— Mimo to…
Torkwatus urwał w pół zdania:
— Bądź łaskaw rozważyć inne opcje. Pozbawimy ich posad i puścimy wolno? Zostając między nami, będą podżegać do buntu i knuć intrygi, żeby odzyskać intratne stanowiska. Wsadzić ich tylko do więzienia? Będziemy na nich łożyć z publicznej kasy, póki nie poumierają. Skazać na zesłanie? Zabiorą ze sobą bezprawnie zdobyte bogactwa, które w przeciwnym razie można by złożyć w skarbcu. Wierz mi, Apollinarisie, że jedynym rozwiązaniem jest pozbyć się ich raz na zawsze. Jeśli darujemy im życie, prędzej czy później zbliżą się do cesarza i zaczną go podburzać, żeby się z nami porachował.
— A więc skazujemy ich na śmierć, bo dzięki temu grozi nam mniejsze ryzyko?

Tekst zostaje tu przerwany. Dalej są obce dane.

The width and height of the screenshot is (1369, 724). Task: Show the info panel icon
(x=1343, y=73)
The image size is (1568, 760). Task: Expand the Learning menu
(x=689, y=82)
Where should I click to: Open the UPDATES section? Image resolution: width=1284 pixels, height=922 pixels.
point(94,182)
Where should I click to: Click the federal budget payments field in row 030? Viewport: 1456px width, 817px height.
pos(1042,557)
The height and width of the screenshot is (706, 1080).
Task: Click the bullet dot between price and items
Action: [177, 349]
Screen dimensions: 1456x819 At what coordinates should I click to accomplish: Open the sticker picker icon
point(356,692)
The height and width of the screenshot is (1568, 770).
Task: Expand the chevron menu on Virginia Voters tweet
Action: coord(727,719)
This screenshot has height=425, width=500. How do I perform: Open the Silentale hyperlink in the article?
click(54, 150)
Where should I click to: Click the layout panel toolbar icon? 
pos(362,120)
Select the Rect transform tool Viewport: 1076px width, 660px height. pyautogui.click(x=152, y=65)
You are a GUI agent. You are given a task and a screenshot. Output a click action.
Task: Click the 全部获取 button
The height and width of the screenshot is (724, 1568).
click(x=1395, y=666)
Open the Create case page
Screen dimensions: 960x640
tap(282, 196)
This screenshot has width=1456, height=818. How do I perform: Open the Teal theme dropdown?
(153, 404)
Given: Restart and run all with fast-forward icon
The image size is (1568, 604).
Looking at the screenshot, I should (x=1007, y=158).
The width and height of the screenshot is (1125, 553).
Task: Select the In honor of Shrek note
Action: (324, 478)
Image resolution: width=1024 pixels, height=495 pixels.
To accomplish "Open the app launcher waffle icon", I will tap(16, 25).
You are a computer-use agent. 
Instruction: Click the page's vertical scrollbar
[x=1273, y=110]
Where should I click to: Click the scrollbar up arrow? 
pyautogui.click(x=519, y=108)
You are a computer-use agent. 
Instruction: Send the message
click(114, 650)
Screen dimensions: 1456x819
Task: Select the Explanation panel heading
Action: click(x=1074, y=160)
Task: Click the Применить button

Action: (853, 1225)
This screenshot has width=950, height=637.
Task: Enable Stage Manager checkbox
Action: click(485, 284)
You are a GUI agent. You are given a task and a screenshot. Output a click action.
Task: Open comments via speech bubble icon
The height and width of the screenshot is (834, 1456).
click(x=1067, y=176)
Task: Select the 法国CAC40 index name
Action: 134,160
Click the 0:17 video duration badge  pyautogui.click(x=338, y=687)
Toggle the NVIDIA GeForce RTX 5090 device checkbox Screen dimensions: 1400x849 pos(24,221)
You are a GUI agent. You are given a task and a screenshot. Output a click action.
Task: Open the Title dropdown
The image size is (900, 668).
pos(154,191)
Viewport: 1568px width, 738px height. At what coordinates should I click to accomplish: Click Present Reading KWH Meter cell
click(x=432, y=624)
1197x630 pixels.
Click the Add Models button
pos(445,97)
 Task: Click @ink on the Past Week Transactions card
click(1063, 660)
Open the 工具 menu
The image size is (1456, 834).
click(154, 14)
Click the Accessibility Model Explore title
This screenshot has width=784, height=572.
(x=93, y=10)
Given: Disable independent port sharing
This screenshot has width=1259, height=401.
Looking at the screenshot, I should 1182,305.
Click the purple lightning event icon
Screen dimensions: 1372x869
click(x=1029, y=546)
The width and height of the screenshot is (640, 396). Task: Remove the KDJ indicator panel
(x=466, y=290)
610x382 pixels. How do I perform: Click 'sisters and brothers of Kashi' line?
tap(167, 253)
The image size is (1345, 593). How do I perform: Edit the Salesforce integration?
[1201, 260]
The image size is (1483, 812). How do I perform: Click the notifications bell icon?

— Całemu imperium, nie tylko nam. O swoje życie nie drżę, lecz jeśli my padniemy, razem z nami upadnie imperium. Ci ludzie są wrogami wspólnoty, my zaś stoimy między porządkiem a bezprawiem. Muszą zginąć. Myślałem, że w tej kwestii doszliśmy do porozumienia.
Apollinaris wiedział, że to mocno naciągana argumentacja, miał jednak świadomość, że nie przeforsuje swojego zdania. Nie po raz pierwszy imperium znalazło się o krok od anarchii. Niepokoje w prowincjach były tego pierwszą zapowiedzią. August stworzył imperium dzięki potędze militarnej i to właśnie armia była oparciem cesarza przez te wszystkie stulecia. Wszelako cesarz sprawował władzę za przyzwoleniem poddanych. Nawet najsilniejsze wojska nie zmuszą ludu, żeby długo tolerował rządy nikczemnego lub szalonego imperatora. Historia stale o tym przypominała już od czasów Kaliguli i Nerona. Demetriusz zwariował, to wszyscy widzieli. Roiło się od sprzedajnych urzędników rządowych. Jeżeli plebejusze istotnie knuli przewrót, a wielce prawdopodobne, że Torkwatus nie mylił się co do tego, to bezwzględna wojna z korupcją i szaleństwem mogła być jedynym środkiem ocalenia. Darowanie życia sługusom Demetriusza, by się powtórnie zorganizowali i zbliżyli do cesarza, przybliżało zagładę.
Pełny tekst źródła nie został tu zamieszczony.